Part 1 – the warm up

As usual the strategy is to start from the easy problem so I looked at A1, which, unfortunately, wasn’t that easy at its first glance beyond the fact we can factorize the expression into (A+B+C) x (sq(A-B) + sq(B-C) + sq(A-C))/2 (where sq means the square function), which means if A=B=C=0 we get a 0. A few more experimentation: substituting (1, 0, 0) and (1, 1, 0) means we get the value of 1 and 2, respectively. This isn’t taking me anywhere…let’s try A2. Turns out, A2 was quite routine (I was a trigonometry-trick enthusiast back in the IMO times, remember?) To make things more systematic:

  1. Notice that the incenter I cuts the angle bisector from C into 2:1,
  2. Drop the perpendicular from I to AB to make good use of the arctan condition,
  3. Draw parallel to AB from C that intersects the perpendicular line above at D, calculate AD based on the angle beta (double tangent angle formula needed here)
  4. Finish off by concluding that alpha = 90 degree

There goes A2 and time to revisit A1. Remember the factorization earlier on? That wasn’t in vain as it turns out: if we make the some of square stay constant at 1 (achievable whenever (A, B, C) are either (k, k, k+1) or (k,k+1, k+1) then we have all the cases for 3k+1 and 3k+2. This idea inspires another solution of 9k via (k-1, k, k+1) and we could just finish off by showing that this expression must be divisible by 9 OR cannot be divisible by 3 (though I should have shown that it must be nonnegative — reason why I lost 2 marks).

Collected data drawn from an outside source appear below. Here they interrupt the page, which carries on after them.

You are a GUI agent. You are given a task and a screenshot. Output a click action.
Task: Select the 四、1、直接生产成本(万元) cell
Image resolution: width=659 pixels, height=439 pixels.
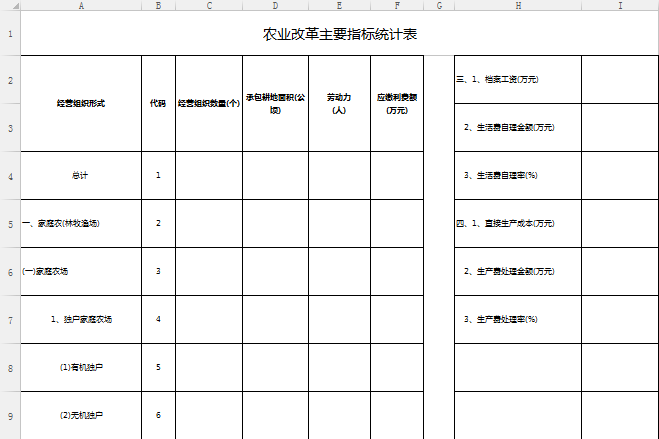pos(517,223)
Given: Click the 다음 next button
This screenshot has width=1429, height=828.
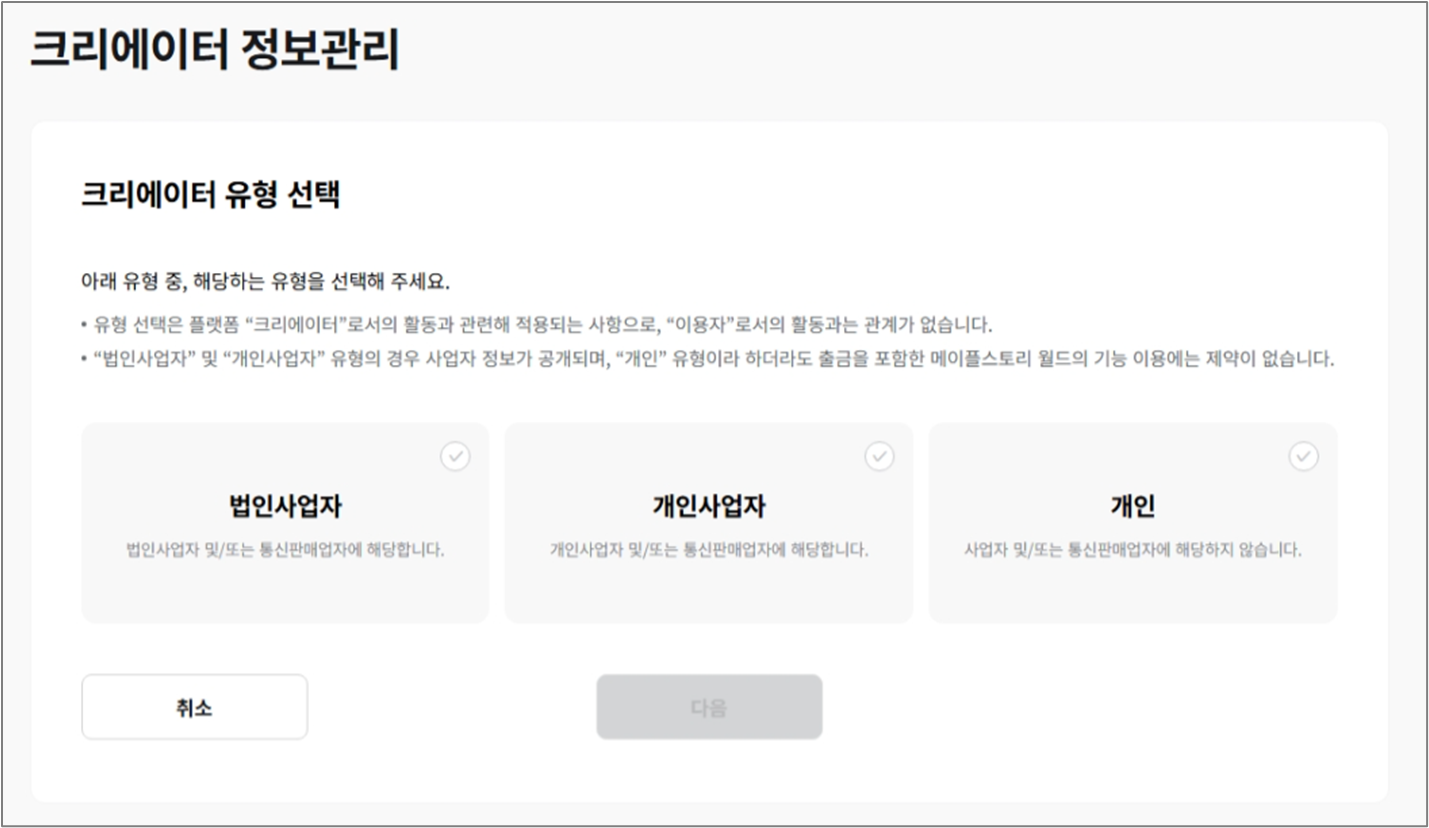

Part 2 — strategy and decision

It wasn’t as easy as it sounds because the next candidate wasn’t clear. A6 was out, A4 (differential geometry) wasn’t well under my radar (I was convinced that the answer was no, but no obvious counterexample popped into my mind), so the only clear choices are A3 and…A5? Yet there wasn’t a clear strategy on how to tackle A3 either (for god’s sake how is this an A3?) The only way I could get out from was to invoke AM-GM inequality (M_1)^(2019) >= b_(0)/b_(2019) >= 1/2019 (i.e. this will practically be our lower bound, lol).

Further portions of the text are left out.